Malgré les démentis maladroits et grotesques des barons du régime, le torchon avait plus que brûlé entre le président Rajaonarimampinaina et le premier ministre Jean Ravelonarivo qu’il a fait démissionner. C’est l’épilogue de presque trois mois de guerre froide qui a créé un malaise politique, l’état de crise institutionnelle n’ayant pas été admis bien qu’évident.

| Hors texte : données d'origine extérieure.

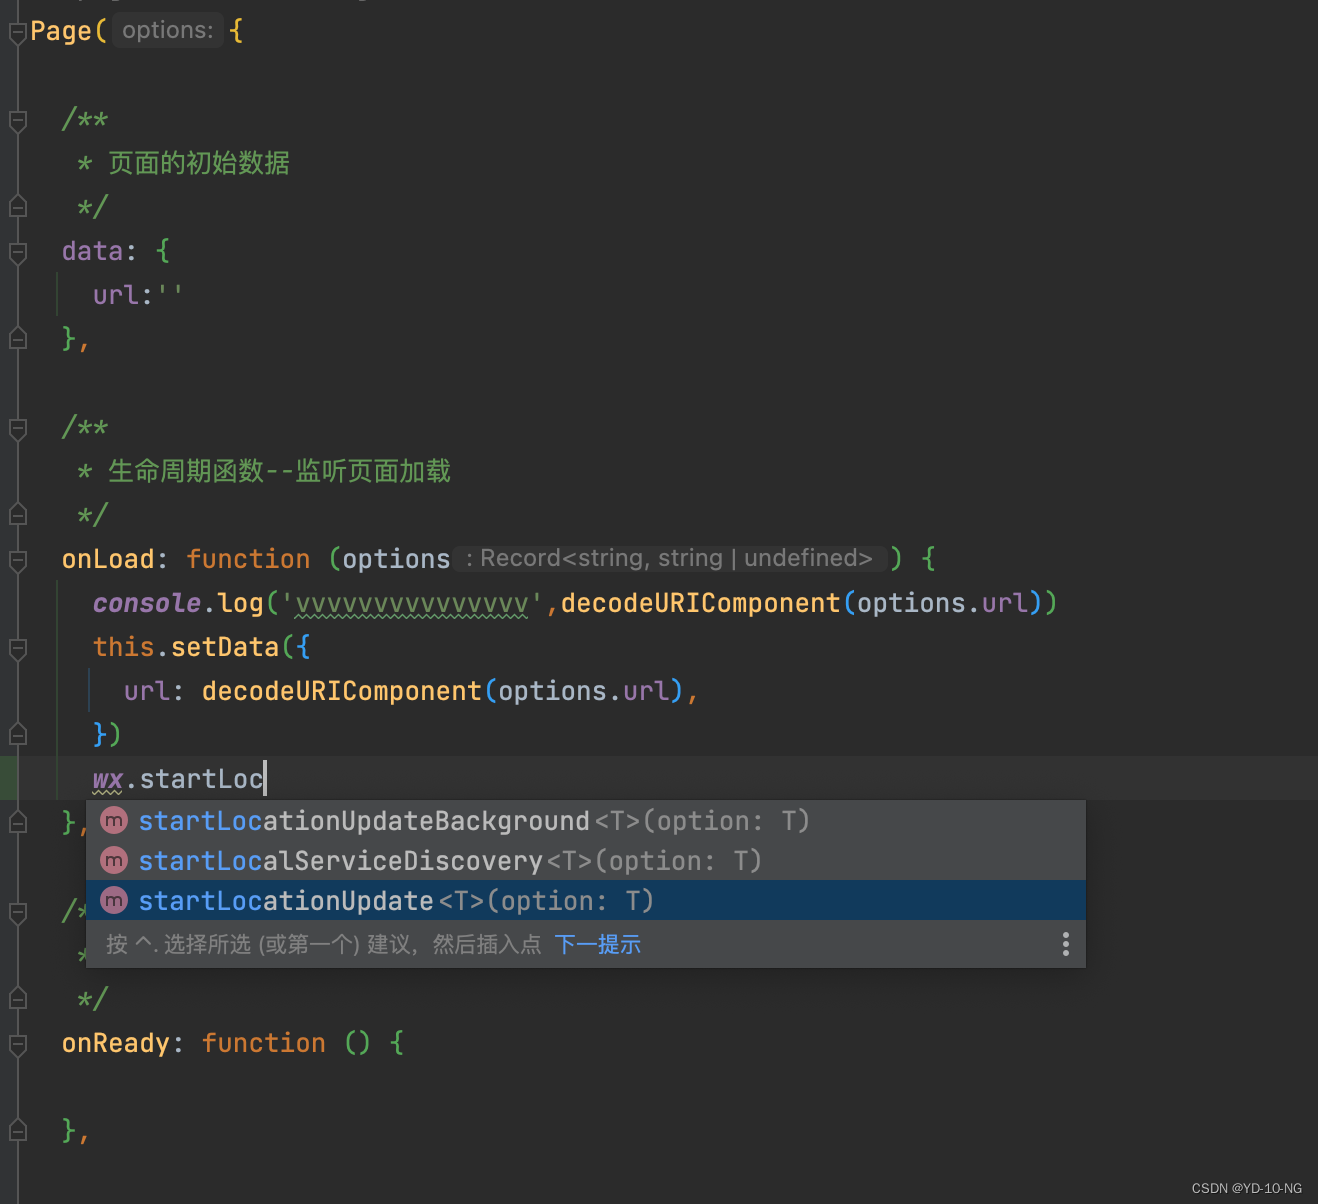Click the underlined vvvvvvvv warning text

click(x=410, y=602)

« Je n’ai pas l’intention de démissionner », « Je suis un militaire, je ne démissionne pas », « il n’y a que la Constitution qui peut m’éjecter de ma fonction »… Les déclarations choc de l’ancien premier ministre laissaient croire qu’il était en position de force. C’est vrai, le président de la République ne lui a jamais demandé publiquement de partir. Hery Rajaonarimampianina a été harcelé par les journalistes sur la question du changement de gouvernement ou d’un remaniement. Après des esquives dans le style « chaque chose en temps » ou « ou ce sera fait au moment opportun », il a fini par mettre de la pression : « cela va se faire et la décision sera prise de façon soudaine ». On doute que ce type de déclaration puisse voir l’effet de surprise escompté surtout que l’adversaire est un général de l’armée.

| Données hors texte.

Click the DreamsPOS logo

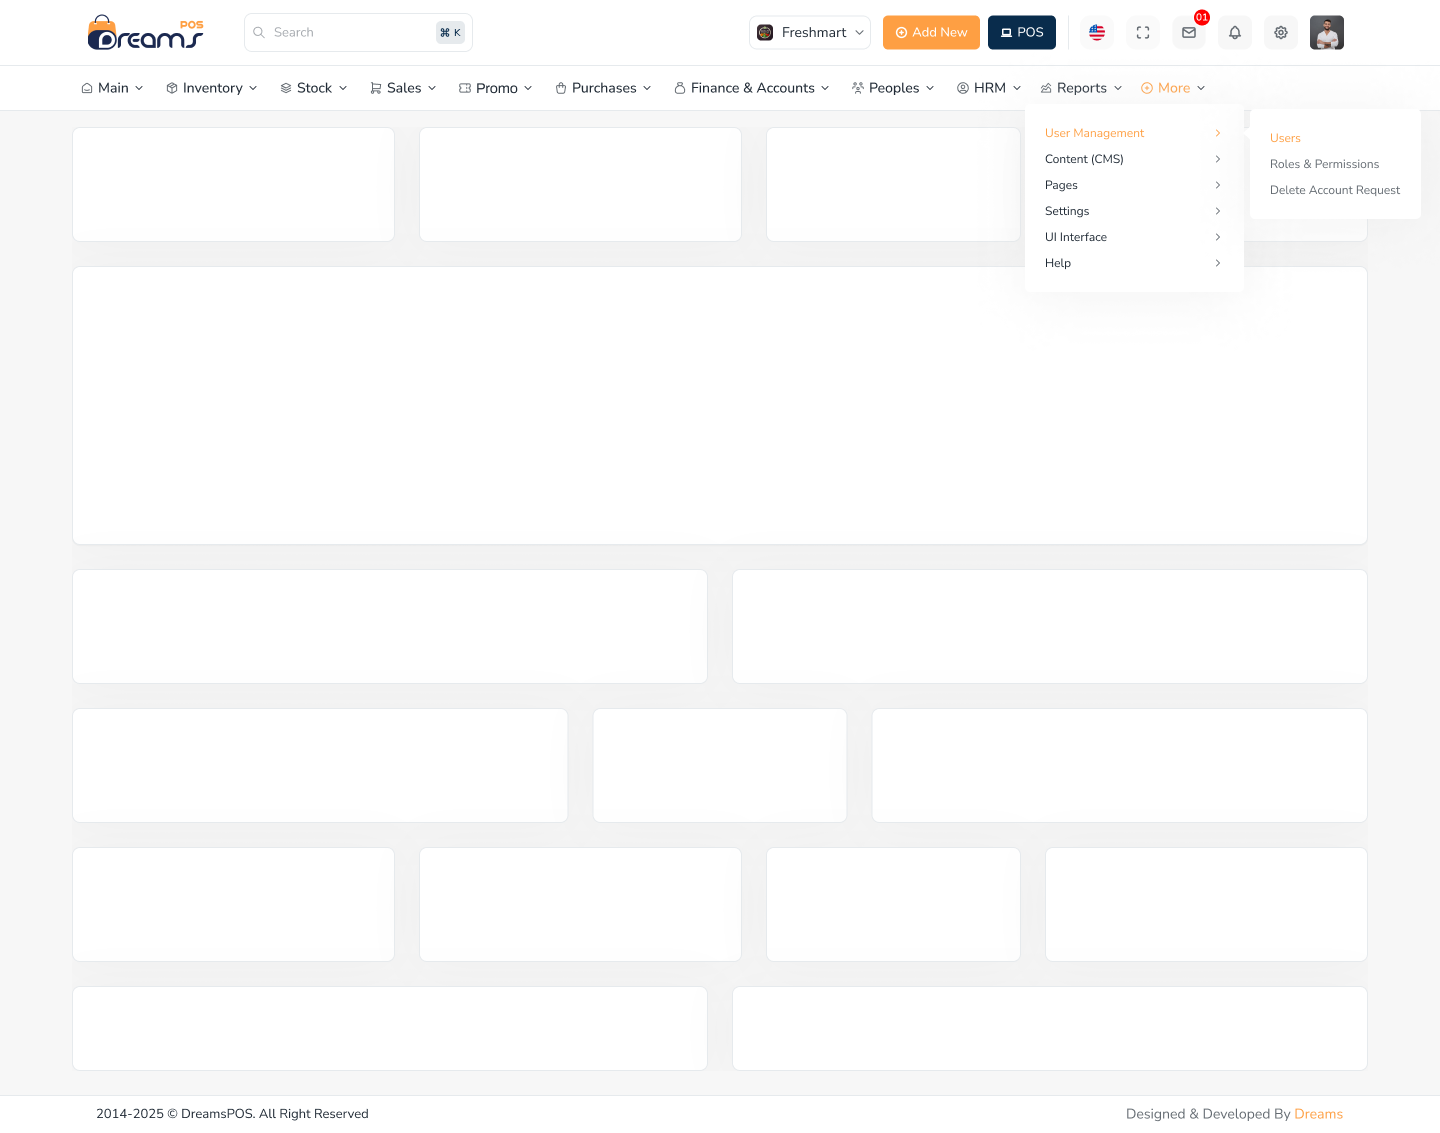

Le changement de gouvernement était prévu fin janvier. Au début de l’année, des consultations et des études de CV ont été fait pour former un gouvernement de technicien. A l’époque, le président de la République voulait avoir un peu plus de légitimité et plus de garantie pour la stabilité. Il a alors souhaité attendre la mise en place du Sénat. Puis, plus rien. Le nom du probable remplaçant de Jean Ravelonarivo est révélé. C’est un officier militaire de carrière qui est devenu un énarque, un profil censé rassurer les partenaires internationaux qui recommencent à débloquer des financements. Angelo Rakotonirina est un inconnu du public même si son nom est sorti régulièrement dans les médias.

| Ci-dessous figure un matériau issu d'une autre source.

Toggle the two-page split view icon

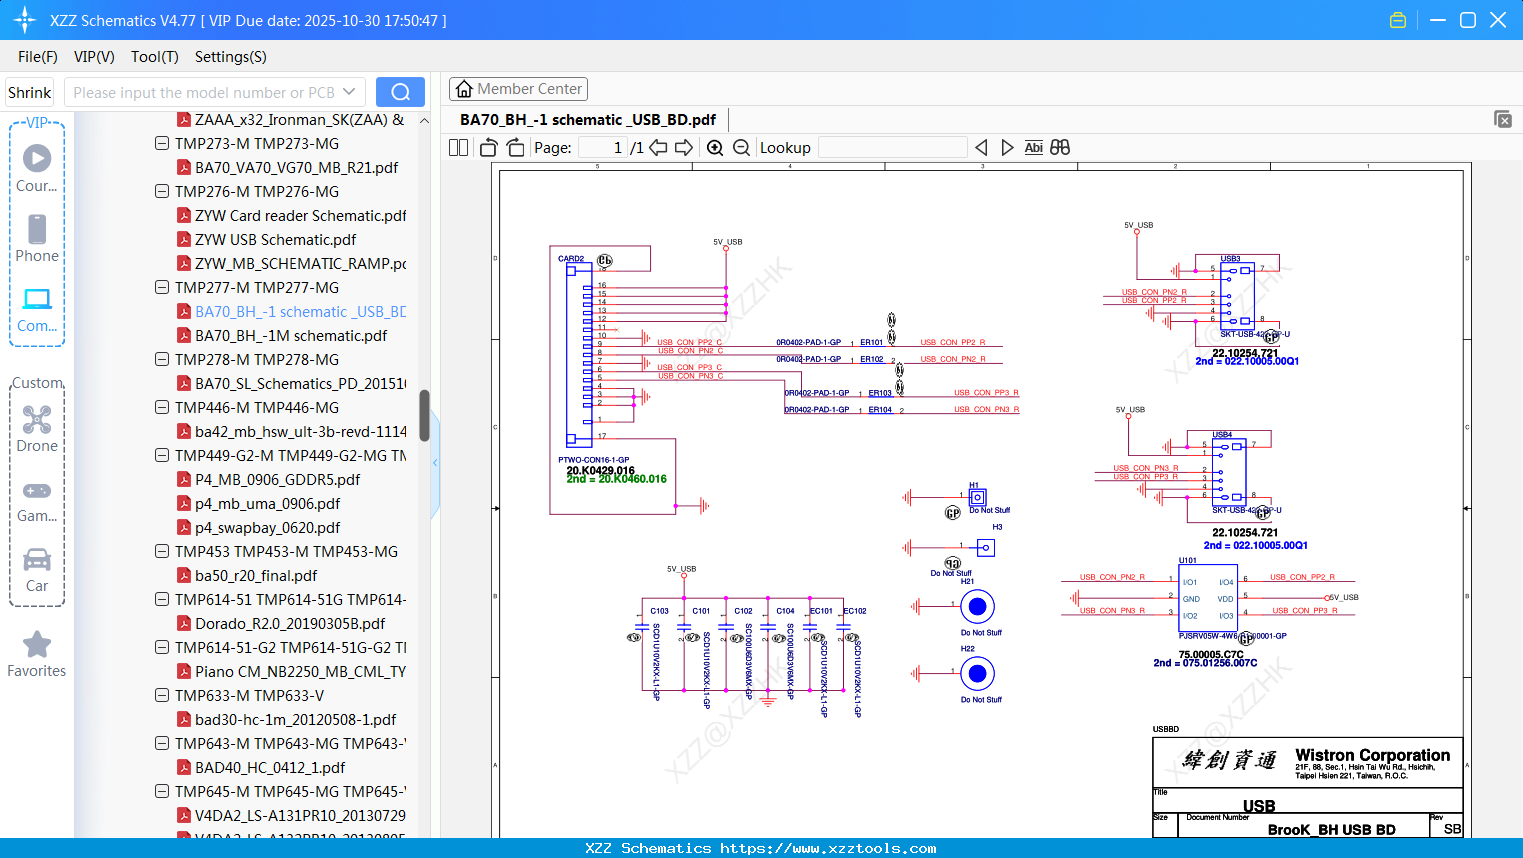(x=459, y=148)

Ne pas fléchir pour finalement rompre
Le général Jean Ravelonarivo a fait de la résistance. Ses brouilles avec le président ont fait l’objet de toutes les spéculations. On lui aurait soupçonné de préparer 2018 avant qu’il ne déclare officiellement qu’il ne sera pas candidat à la prochaine élection présidentielle. D’autres se délectent d’une ancienne rivalité que les égos masculins transforment en opposition politique. Des analystes préfèrent la thèse d’une simple erreur de casting et que le président doit rectifier s’il ne veut pas être en mauvaise posture en 2018. « J’y suis, j’y reste », c’était la caricature de la réponse de Jean Ravelonarivo. L’opinion s’inquiétait alors du déploiement d’éléments armés autour du premier ministre. Des mesures de sécurité ou une démonstration de force dissuasive ? Il y a une semaine de cela, la nouvelle courrait que le premier ministre a accepté de démissionner. Celui-ci se serait ravisé le lendemain même.
Comment l’ancien premier ministre a-t-il fait pour tenir presque 3 mois avant d’être limogé, si l’on admet qu’une démission forcée et anticipée vaut limogeage. Une source bien informée évoque le dossier Singapour. Le premier ministre avait le pouvoir de faire sauter l’Etat, car beaucoup de personnalités politiques du pouvoir actuel et même de la Transition seraient concernés. Cette affaire concerne évidemment le trafic de bois de rose. Etait-ce du bluff ? En tout cas, la justice singapourienne pourrait révéler les choses que l’Etat malgache essaie de couvrir. Bref, il n’y a pas eu de « Singapour papers » à Madagascar alors que les citoyens, la société civile et les partenaires étrangers s’attendent à ce que des noms soient enfin révélés. Hery Rajaonarimampianina pourrait se débarrasser pour de bon de Jean Ravelonarivo en l’envoyant à l’étranger pour occuper un poste diplomatique.